◆ Texte à étudier ◆
À l’énoncé du thème, on pouvait s’attendre au pire: un élève de seize ans, un professeur fasciné par cet élève, un adulte et un adolescent se manipulant l’un l’autre. Amitié amoureuse, voire particulière ? C’est un sujet qui a été traité jadis plusieurs fois, et par de grands écrivains: Stefan Zweig (La Confusion des sentiments), Giorgio Bassani (Les Lunettes d’or). Mais «jadis», justement, il y a plus de cinquante ans, à l’époque où le glissement de la relation pédagogique à la relation érotique était un sujet interdit. Aujourd’hui, il ne soulèverait plus guère de scandale, et, pour ranimer l’intérêt, il faudrait le pousser jusqu’aux limites du hard: voyeurisme et vulgarité au programme. Heureusement, le film de François Ozon est aux antipodes de ce glauque-là. Le professeur (Fabrice Luchini, meilleur que jamais) et l’élève (Ernst Umhauer, vraiment seize ans, très beau, excellent acteur, entre candeur et perversité) sont bien fascinés l’un par l’autre, mais ce qui les intéresse tous les deux, c’est un tiers personnage: la littérature.
Eh oui ! Dans la maison est un film sur la littérature, traité avec originalité et talent. Le professeur a remarqué que cet élève est le seul, dans sa classe de seconde, dont les copies ne soient pas de minables griffonnages. Les autres n’ont à raconter, en deux lignes, que pizza et télé. Claude sait écrire, développer, imaginer. M. Germain l’encourage. Mais, pour écrire ce qui va devenir une sorte de roman, Claude, enfant perdu, sans famille (mère partie, père paralytique) a besoin de s’introduire «dans la maison» d’un de ses camarades, de s’incruster dans la coquille qu’il ne trouve pas chez lui, de vivre de la vie des autres.

◆ Mise en pratique ◆
**a)** Réécrivez sous forme de liste le paragraphe de la critique du film qui commence par « Eh oui ! Dans la maison est un film sur la littérature ». Gardez-en les faits principaux.
**b)** Poursuivez la critique du film à partir de sa dernière phrase.

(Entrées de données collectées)
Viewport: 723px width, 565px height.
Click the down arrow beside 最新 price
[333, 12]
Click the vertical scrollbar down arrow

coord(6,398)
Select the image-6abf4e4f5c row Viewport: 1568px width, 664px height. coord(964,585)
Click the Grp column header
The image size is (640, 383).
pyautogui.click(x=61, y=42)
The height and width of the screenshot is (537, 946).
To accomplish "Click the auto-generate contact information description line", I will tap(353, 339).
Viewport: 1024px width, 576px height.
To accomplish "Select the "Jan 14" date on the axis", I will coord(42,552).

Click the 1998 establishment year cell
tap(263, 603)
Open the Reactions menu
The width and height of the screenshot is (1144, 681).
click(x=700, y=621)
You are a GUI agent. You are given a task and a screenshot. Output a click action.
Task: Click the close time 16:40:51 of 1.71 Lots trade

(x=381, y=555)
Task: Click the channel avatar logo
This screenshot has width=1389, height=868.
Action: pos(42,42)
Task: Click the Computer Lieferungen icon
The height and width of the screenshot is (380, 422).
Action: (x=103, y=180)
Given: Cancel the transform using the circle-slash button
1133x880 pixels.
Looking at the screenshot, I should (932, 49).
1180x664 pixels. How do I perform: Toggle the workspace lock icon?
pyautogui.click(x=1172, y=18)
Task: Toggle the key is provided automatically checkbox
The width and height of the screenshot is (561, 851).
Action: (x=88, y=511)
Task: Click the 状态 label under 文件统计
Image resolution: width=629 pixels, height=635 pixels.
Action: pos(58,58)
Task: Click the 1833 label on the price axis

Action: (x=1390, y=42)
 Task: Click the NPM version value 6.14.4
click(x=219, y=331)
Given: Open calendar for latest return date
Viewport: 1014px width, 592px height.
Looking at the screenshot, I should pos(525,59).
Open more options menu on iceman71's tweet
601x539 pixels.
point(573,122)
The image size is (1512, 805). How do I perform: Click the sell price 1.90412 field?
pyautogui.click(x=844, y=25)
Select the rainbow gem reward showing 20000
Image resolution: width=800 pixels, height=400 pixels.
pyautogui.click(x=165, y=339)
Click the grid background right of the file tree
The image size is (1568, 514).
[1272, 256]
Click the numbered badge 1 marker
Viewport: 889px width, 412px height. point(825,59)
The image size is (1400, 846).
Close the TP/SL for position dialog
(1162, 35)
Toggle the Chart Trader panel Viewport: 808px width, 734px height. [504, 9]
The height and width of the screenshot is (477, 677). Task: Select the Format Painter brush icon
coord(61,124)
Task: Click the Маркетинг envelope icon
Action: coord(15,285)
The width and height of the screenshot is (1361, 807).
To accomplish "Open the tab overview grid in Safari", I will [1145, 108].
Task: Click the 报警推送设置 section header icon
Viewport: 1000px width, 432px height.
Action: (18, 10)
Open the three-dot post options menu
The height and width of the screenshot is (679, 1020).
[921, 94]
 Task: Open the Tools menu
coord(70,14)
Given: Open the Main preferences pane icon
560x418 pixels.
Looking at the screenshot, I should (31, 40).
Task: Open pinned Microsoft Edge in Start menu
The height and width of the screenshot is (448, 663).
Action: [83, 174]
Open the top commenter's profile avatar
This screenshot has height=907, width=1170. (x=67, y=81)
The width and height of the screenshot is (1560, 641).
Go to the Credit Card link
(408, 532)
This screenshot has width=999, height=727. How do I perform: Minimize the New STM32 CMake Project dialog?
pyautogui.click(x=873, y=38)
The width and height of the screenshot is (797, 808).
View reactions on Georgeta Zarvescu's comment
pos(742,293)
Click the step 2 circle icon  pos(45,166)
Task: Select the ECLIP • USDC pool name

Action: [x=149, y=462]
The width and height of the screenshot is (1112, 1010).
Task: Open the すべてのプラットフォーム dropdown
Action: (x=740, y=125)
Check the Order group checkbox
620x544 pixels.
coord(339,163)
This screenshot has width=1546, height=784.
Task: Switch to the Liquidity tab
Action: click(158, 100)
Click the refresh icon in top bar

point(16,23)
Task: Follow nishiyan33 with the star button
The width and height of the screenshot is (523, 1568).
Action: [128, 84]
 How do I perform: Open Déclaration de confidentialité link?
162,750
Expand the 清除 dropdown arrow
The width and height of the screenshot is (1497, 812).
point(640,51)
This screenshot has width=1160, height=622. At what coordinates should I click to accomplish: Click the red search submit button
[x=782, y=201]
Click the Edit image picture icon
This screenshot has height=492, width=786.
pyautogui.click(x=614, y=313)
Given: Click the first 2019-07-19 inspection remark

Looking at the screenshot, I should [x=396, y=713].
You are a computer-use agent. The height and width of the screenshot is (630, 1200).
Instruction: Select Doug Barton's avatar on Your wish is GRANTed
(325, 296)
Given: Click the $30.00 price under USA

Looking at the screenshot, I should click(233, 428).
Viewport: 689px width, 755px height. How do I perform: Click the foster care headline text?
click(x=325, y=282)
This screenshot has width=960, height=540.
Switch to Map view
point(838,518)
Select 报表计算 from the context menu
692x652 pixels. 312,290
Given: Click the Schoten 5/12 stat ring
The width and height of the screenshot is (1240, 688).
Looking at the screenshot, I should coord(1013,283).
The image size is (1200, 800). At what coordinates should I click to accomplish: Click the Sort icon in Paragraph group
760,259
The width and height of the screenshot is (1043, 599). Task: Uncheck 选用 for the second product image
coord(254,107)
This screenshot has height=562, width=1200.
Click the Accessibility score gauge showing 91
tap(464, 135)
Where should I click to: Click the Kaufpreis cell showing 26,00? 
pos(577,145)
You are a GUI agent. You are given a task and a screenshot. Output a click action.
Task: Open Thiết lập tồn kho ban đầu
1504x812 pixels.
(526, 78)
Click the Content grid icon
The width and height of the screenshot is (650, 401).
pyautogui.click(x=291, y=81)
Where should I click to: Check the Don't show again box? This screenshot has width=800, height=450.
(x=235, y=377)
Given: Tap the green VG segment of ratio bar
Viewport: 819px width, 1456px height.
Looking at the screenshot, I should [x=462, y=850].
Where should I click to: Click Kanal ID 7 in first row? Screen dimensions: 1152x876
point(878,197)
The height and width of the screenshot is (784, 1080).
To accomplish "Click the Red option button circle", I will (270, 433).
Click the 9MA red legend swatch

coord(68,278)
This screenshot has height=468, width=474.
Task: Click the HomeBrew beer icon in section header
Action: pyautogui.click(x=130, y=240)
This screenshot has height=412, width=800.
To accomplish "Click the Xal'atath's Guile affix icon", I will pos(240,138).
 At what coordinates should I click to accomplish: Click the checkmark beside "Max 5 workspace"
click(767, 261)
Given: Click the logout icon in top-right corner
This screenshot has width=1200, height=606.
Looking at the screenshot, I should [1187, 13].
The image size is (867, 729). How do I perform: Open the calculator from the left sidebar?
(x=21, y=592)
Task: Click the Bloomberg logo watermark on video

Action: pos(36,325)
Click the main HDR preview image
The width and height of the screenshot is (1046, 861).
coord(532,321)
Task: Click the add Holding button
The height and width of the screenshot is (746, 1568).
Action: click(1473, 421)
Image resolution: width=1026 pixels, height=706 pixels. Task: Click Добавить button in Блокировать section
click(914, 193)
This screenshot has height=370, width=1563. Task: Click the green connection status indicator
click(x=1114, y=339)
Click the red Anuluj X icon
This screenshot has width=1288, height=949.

◆ Résultats obtenus ◆
**a)**
- Dans la maison est un film sur la littérature, traité avec originalité et talent.
- Le professeur remarque que Claude est le seul élève de sa classe de seconde dont les copies ne sont pas de minables griffonnages. Les autres ne racontent, en deux lignes, que pizza et télé.
- Claude sait écrire, développer et imaginer, et M. Germain l'encourage.
- Claude est un enfant perdu, sans famille : sa mère est partie et son père est paralytique.
- Pour écrire ce qui va devenir une sorte de roman, il a besoin de s'introduire dans la maison d'un camarade et de vivre de la vie des autres.

**b)**
Il va, aidé par M. Germain, décrire ce qui se passe dans cette famille de substitut (famille de la classe moyenne, père brave type sportif avec passion pour le basket, mère qui s’ennuie et trompe le temps en lisant des revues de décoration, fils nigaud embasquetté); observer ce qu’il y voit, broder sur ce qu’il y observe; rêver, peut-être, à une idylle avec la femme de la classe moyenne; en sorte que, peu à peu, on ne sait plus ce qui est réel et ce qui est imaginaire. Les fantasmes de l’adolescent (c’est le côté Blé en herbe) se mêlent aux notations exactes; «choses vues» sur un ton caustique et songe d’une vie meilleure s’embrouillent. Mais n’en disons pas plus. Le film est une illustration magnifique des pouvoirs de l’écriture: dès qu’on met en littérature des êtres, une famille, une maison, une situation, la littérature transforme ces êtres, cette famille, cette maison, cette situation. La bête humaine est agie, à son insu, par celui qui écrit sur elle; et celui qui écrit est également agi, à son insu, par ce que lui-même écrit. Cette interaction est suivie, épiée, traquée, détaillée par le cinéaste avec une maîtrise extraordinaire. Écrire n’est pas innocent: voilà un thème bien plus excitant que les trémolos de la chair.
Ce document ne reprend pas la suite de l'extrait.